[Saved entries]
[Start of Attachment]
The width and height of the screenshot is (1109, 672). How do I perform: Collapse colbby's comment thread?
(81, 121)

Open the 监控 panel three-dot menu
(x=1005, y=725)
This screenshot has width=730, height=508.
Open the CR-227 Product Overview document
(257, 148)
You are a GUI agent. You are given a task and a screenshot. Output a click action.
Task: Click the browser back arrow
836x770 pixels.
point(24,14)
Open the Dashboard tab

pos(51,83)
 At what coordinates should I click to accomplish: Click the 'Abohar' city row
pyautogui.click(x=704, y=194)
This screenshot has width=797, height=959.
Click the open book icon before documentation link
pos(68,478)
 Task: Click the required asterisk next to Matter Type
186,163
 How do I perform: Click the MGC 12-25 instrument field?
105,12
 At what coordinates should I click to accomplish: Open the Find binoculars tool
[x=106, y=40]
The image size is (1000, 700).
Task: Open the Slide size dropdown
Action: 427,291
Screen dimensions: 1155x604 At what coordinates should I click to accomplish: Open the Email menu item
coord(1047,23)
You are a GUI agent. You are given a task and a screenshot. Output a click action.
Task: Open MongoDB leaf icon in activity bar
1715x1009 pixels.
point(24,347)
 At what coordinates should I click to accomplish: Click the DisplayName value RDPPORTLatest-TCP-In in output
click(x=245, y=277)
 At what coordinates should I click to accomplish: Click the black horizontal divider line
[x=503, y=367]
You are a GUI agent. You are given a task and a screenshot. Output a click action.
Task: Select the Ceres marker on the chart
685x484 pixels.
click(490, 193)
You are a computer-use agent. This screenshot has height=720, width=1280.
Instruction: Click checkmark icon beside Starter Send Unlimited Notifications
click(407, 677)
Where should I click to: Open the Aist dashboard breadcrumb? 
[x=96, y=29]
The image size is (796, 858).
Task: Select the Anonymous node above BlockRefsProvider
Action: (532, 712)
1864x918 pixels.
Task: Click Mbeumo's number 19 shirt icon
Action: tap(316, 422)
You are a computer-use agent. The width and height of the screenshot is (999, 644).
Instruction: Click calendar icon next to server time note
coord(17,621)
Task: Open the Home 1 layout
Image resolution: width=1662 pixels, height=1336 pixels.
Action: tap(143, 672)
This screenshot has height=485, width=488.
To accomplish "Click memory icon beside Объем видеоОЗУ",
[End of Attachment]
▸ Task
Nothing beyond the line that contains "This screenshot has width=730, height=508." belongs in the answer; reproduce the entries exactly from their first line through it.

▸ Task answer
The width and height of the screenshot is (1109, 672). How do I perform: Collapse colbby's comment thread?
(81, 121)

Open the 监控 panel three-dot menu
(x=1005, y=725)
This screenshot has width=730, height=508.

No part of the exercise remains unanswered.